En effet, les ordinateurs portables et les téléphones portables peuvent être emmenés à l’intérieur du stade, mais les paris y sont interdits. C’est bien marqué, par affichage, à l’entrée, en anglais et en français. À moins que nos chers spectateurs "délinquants" ne comprennent pas ces deux langues, ils ont été bel et bien avertis mais ont fait fi de l’interdiction. Ou ils ne pensaient pas que leur manège serait aussi facilement vite découvert ! C’était sans compter sur la vigilance des organisateurs qui, certainement dotés des meilleures outils de contrôles, ont vite fait de les dénicher et de les expulser dare-dare.
Plusieurs raisons sont avancées par les membres de la Fédération Française de Tennis pour justifier cette décision de ne pas autoriser les paris à l’intérieur même du stade. D’abord pour « protéger » le tennis lui-même des éventuelles combines entre les joueurs eux-mêmes et les non joueurs. Ces autres personnes qui ont accés directement aux informations (santé, état d’âme ou problèmes quelconques d’un joueur) ou ceux qui jouissent du privilège de parler avec un joueur.
Du fait de cette promiscuité relativement étroite avec les joueurs du court, les parieurs pourraient éventuellement disposer d’informations importantes, voire décisives, qui les aideraient à parier presque sans risque. Mais d’autre part, avec les sommes colossales mises en jeu lors des paris, si les joueurs sur le court en prennent connaissance, le cour du jeu pourrait prendre un coup de…tricherie.

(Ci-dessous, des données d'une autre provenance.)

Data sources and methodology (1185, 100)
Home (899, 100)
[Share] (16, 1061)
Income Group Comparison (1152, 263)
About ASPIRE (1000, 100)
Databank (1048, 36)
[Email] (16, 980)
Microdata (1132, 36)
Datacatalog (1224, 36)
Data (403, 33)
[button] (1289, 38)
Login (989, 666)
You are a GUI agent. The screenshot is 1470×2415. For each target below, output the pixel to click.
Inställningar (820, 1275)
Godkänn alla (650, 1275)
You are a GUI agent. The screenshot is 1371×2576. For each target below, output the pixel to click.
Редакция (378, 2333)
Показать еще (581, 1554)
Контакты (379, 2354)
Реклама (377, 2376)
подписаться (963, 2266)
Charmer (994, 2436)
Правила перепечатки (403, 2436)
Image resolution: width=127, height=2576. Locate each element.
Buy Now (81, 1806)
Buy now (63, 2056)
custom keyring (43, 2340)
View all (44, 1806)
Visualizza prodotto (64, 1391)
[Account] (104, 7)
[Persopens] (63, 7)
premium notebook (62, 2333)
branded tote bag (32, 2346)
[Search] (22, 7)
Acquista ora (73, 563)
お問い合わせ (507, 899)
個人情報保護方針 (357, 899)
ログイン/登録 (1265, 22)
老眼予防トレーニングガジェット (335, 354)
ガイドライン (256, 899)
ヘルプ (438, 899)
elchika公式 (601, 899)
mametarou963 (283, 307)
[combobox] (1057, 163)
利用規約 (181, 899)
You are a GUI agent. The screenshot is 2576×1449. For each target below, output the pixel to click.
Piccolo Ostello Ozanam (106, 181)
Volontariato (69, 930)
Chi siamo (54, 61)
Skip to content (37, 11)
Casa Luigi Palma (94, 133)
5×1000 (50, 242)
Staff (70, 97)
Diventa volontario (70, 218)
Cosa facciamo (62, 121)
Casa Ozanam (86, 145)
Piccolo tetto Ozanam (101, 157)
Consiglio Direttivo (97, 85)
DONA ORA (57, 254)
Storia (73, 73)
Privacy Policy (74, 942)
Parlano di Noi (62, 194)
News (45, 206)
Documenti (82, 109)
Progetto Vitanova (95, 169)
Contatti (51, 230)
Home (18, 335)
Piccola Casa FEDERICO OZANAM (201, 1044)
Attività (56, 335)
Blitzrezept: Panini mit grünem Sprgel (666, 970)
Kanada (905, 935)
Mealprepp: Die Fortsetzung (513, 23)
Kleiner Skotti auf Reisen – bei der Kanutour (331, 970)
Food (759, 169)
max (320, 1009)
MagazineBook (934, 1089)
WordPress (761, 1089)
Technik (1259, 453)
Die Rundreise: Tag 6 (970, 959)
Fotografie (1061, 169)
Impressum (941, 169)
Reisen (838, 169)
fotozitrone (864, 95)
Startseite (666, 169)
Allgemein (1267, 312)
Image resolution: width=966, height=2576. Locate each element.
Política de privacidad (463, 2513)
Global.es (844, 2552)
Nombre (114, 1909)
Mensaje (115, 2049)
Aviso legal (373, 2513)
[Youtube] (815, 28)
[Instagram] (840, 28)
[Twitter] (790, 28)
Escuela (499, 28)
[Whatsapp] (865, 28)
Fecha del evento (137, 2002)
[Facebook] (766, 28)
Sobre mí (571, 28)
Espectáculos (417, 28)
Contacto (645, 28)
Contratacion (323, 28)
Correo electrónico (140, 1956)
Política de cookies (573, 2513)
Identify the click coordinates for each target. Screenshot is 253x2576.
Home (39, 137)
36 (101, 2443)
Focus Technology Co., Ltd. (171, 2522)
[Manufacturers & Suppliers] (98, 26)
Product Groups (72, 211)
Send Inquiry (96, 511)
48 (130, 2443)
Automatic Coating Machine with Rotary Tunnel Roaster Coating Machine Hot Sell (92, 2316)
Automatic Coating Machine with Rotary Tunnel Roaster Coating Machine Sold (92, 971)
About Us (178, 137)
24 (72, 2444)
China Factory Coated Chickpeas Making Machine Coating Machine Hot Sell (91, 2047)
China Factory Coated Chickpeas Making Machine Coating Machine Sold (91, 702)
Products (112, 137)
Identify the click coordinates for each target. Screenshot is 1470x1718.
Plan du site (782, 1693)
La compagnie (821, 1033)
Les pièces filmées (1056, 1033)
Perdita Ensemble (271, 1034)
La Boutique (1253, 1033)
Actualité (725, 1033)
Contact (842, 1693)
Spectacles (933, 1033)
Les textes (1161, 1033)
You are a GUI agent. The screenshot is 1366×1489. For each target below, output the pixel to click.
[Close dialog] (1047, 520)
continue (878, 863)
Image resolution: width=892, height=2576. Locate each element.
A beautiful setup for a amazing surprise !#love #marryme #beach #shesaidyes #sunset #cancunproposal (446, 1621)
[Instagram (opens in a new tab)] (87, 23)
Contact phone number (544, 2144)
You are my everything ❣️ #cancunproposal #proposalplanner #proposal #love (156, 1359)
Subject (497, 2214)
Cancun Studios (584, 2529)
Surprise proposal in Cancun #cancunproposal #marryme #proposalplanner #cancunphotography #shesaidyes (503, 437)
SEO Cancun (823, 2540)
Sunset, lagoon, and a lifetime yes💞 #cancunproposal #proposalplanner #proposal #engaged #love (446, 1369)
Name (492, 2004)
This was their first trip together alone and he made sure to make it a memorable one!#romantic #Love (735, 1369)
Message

Un vilain revers de supercherie même. Un match de tennis truqué en quelque sorte. Et c’est pour préserver cette honnêteté dans le jeu et surtout pour le respect d’un public qui a payé son billet d’entrée que la FFT veille jalousement aux grains. Et comme Monsieur Argent peut tout se payé, même les consciences les plus endurcies et venir à bout des esprits les plus récalcitrants, il vaut mieux prévenir que guérir. Dixit un adage trop bien connu.
Mais, en outre, il est question aussi d’utilisation abusive de marque. Enfin… du nom Roland Garros. Contre-façon qu’ils disaient, en terme de piraterie ! C’est vrai que s’il s’agissait d’un autre court quelconque de tennis aux fins fonds de l’Afrique, avec un nom qui sonne comme un tam-tam, les enjeux n’auraient nullement la chance de s’enflammer. L’injustice acclamée viendrait du fait que des personnes encaisseraient d’énormes gains en utilisant impunément ce nom directement ou par chemin détourné. Un droit (ou un dû) d’auteur en quelque sorte. Plus un manque à gagner qu’une perte financière.
Histoire de Roland Garros: D’un simple nom d’aviateur, il est devenu le prestige d’un pays, le summum du succès pour un joueur de tennis. Le championnat de France de tennis a vu le jour en 1891 et n’acceptait que la participation exclusive des joueurs français, jusqu’en 1924.
L’année d’après, 1925, ce grand tournoi français s’ouvrait aux joueurs et joueuses étrangers, il deviendra les Internationaux de France. Trois années plus tard, 1928, parce que les deux stades qui se relayaient pour accueillir les grands matchs de tennis n’arrivaient plus à contenir la masse grandissante et passionnée des accrocs du tennis (sur terre battue), Paris accouche du stade Roland Garros sur un vaste terrain de trois hectares.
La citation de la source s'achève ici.